Monday, June 8, 2009

Sweet serendipity

The word serendipity was coined by Horace Walpole on reading a “silly fairy tale, called The Three Princes of Serendip: as their highnesses traveled, they were always making discoveries, by accidents and sagacity, of things which they were not in quest of...."

I learned this word origin because this week Jane and Phineas were talking about ordering the Miracle Berry on the internet. When chewed, this purportedly causes sour substances to taste sweet. That’s the commercial name; she didn’t know the real name.

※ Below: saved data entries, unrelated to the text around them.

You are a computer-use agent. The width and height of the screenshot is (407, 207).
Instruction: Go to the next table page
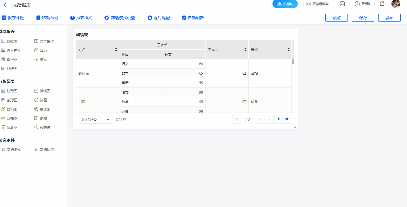[x=279, y=119]
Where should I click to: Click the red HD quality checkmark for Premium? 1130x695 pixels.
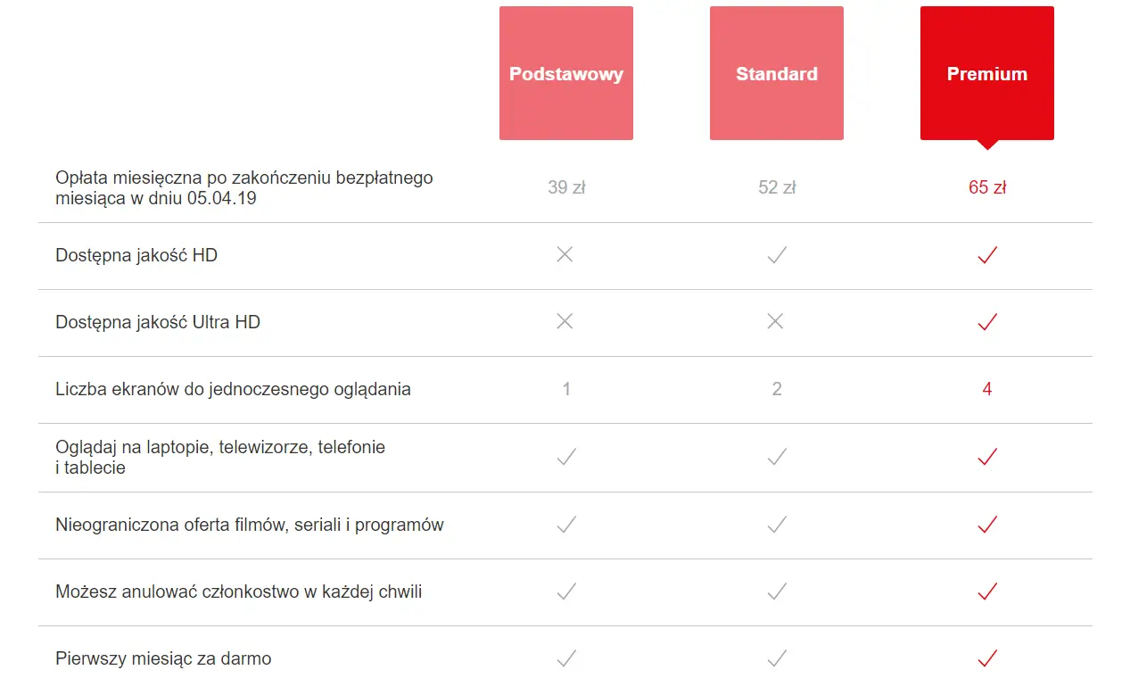[987, 256]
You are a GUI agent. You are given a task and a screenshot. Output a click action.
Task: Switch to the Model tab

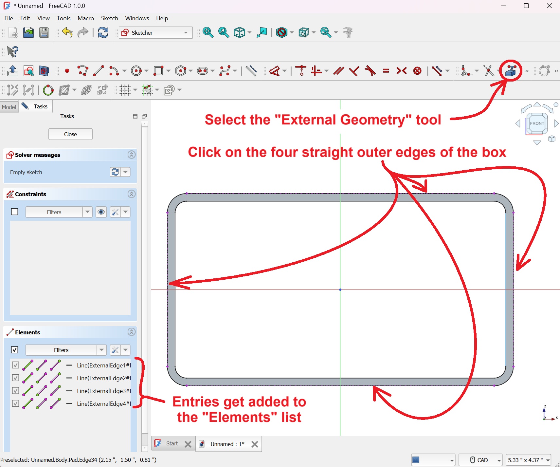[x=9, y=107]
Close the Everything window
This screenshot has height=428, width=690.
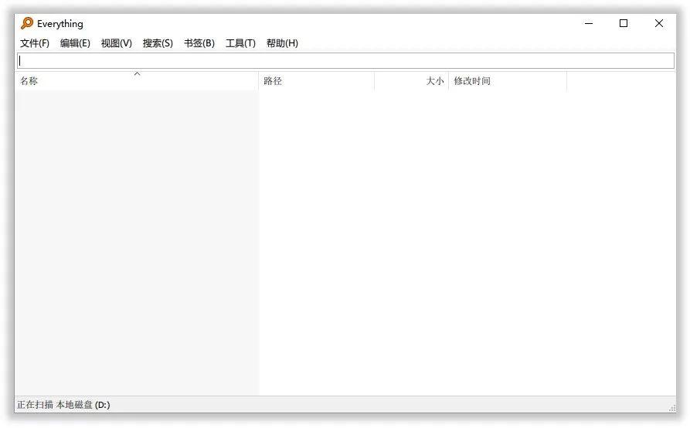(x=659, y=23)
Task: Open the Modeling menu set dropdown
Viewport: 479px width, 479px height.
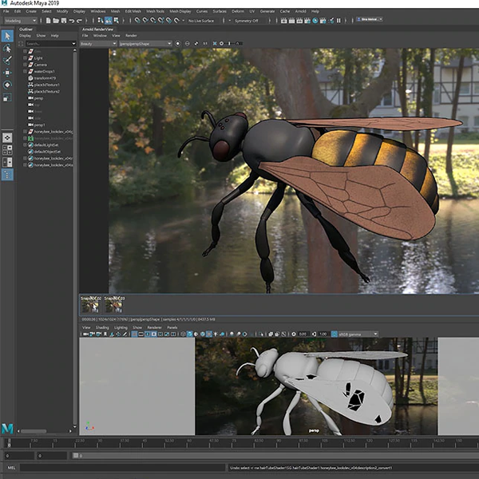Action: 19,21
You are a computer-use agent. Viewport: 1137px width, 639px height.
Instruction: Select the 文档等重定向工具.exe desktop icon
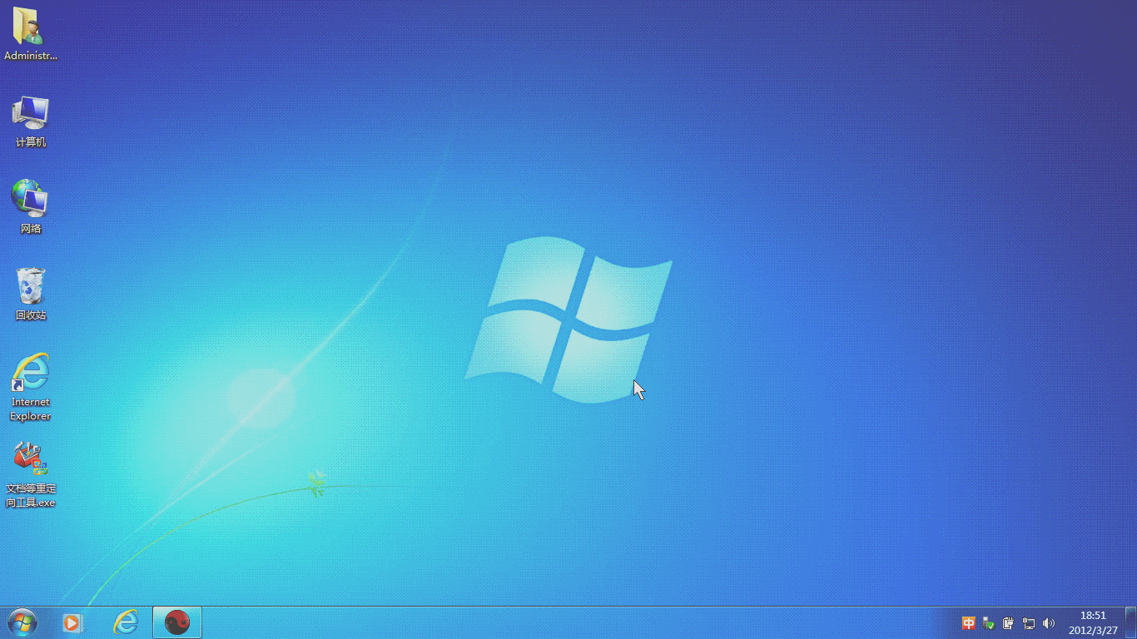pyautogui.click(x=31, y=459)
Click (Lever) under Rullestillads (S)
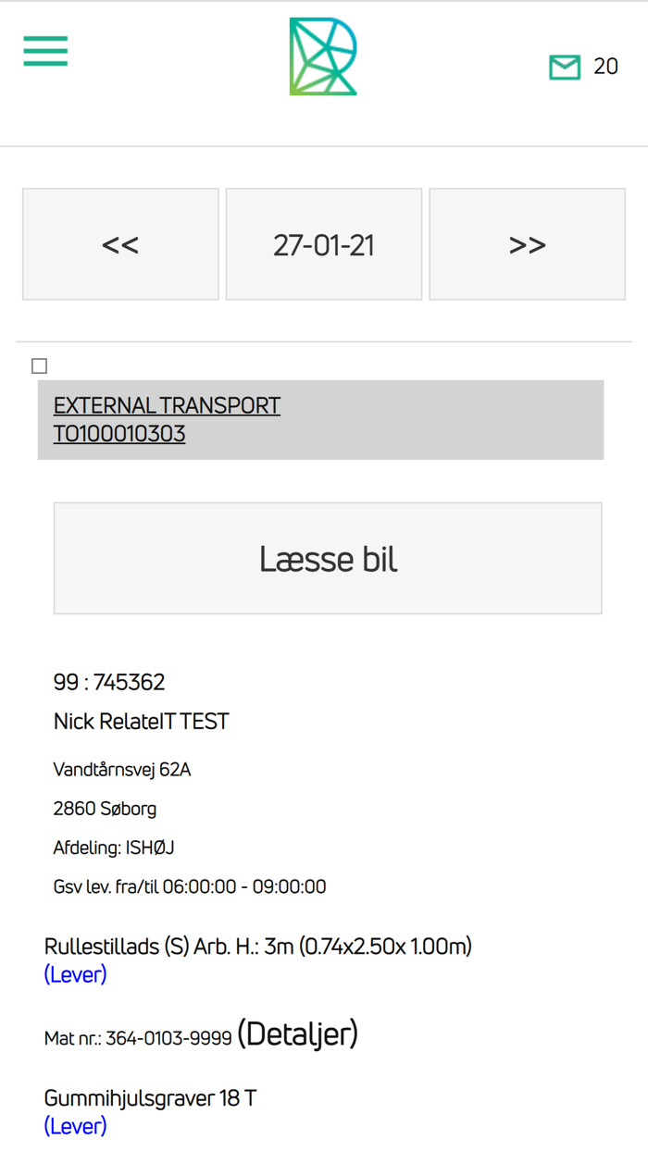 pyautogui.click(x=75, y=974)
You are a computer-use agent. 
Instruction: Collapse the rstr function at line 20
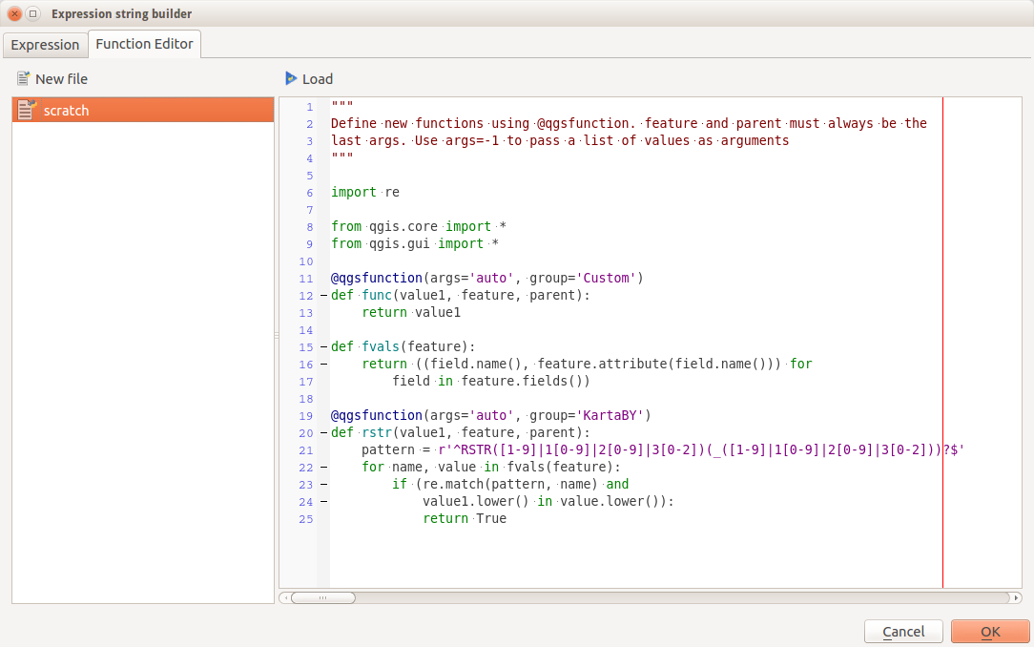[x=323, y=433]
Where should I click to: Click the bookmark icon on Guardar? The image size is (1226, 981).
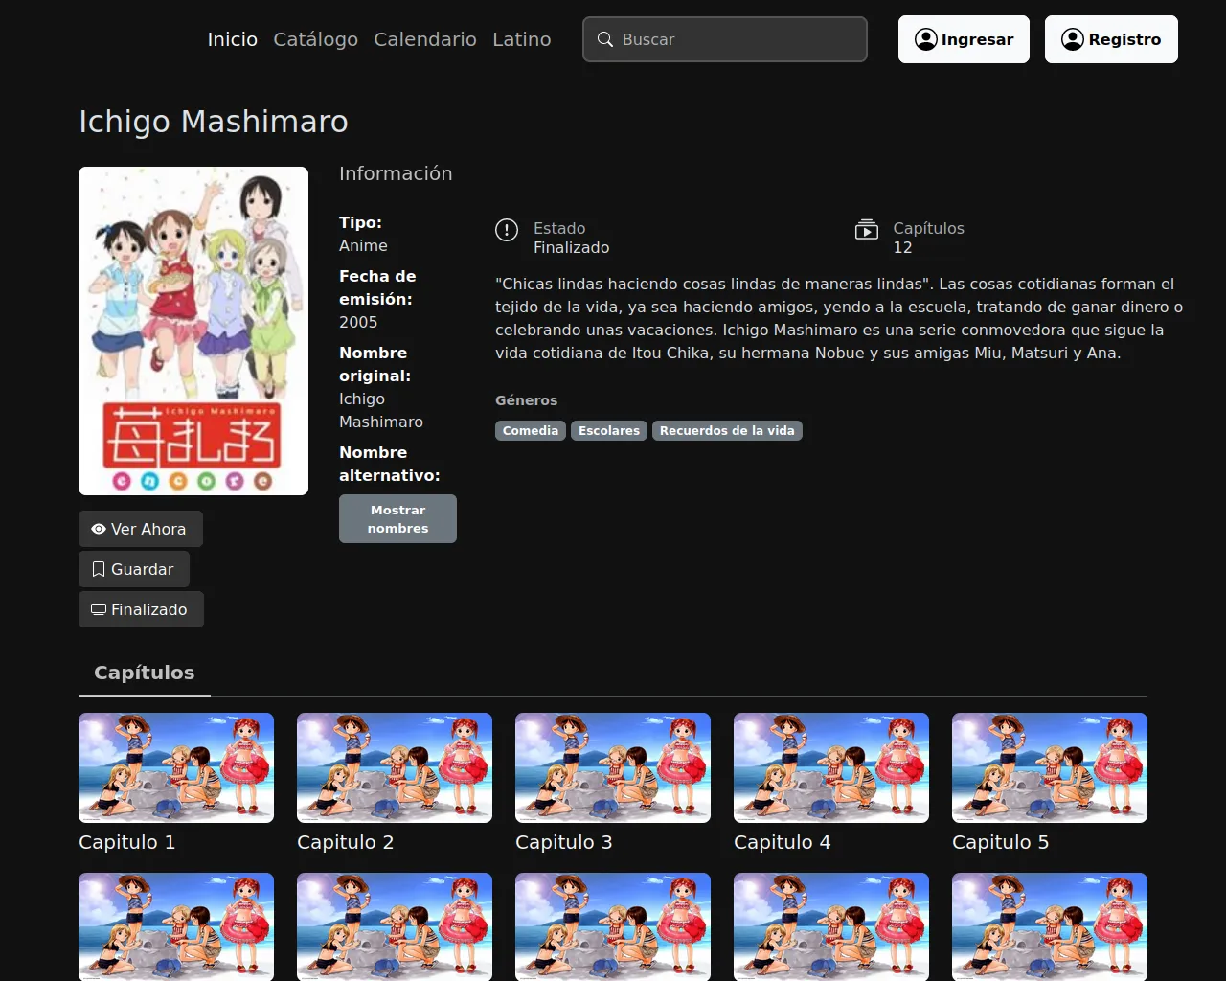(98, 569)
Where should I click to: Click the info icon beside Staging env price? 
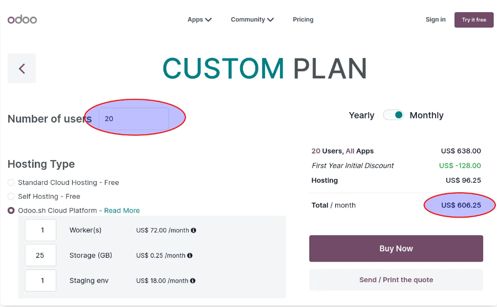coord(192,280)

Later in the week Jane at graduation got talking with one of the seniors about his camera, a very nice Nikon like hers, and she asked him whether he had a tripod. He didn’t but he wanted one when he could afford it.

Coming home that evening Jane stopped to poke around a pile of stuff at the bottom of our hill marked, “free.” There was a perfectly good tripod just right for his camera!

It was “Kismet” she said when she told me the story, and I said, “Serendipitous!”

I had never heard of kismet. After the boys left the dinner table I asked, “What does kismet mean” and, first downloading a dictionary, tried to look it up on my iPod. Jane got a real dictionary and looked up kismet, meaning “fate.” Serendipity was a better fit: “finding something fortunate that one does not seek.”

Still downloading, I asked, “Where does serendipity come from?”  Searching for this word , Jane found instead the entry for serendipity berry: a berry, “when chewed, that causes sour substances to taste sweet.”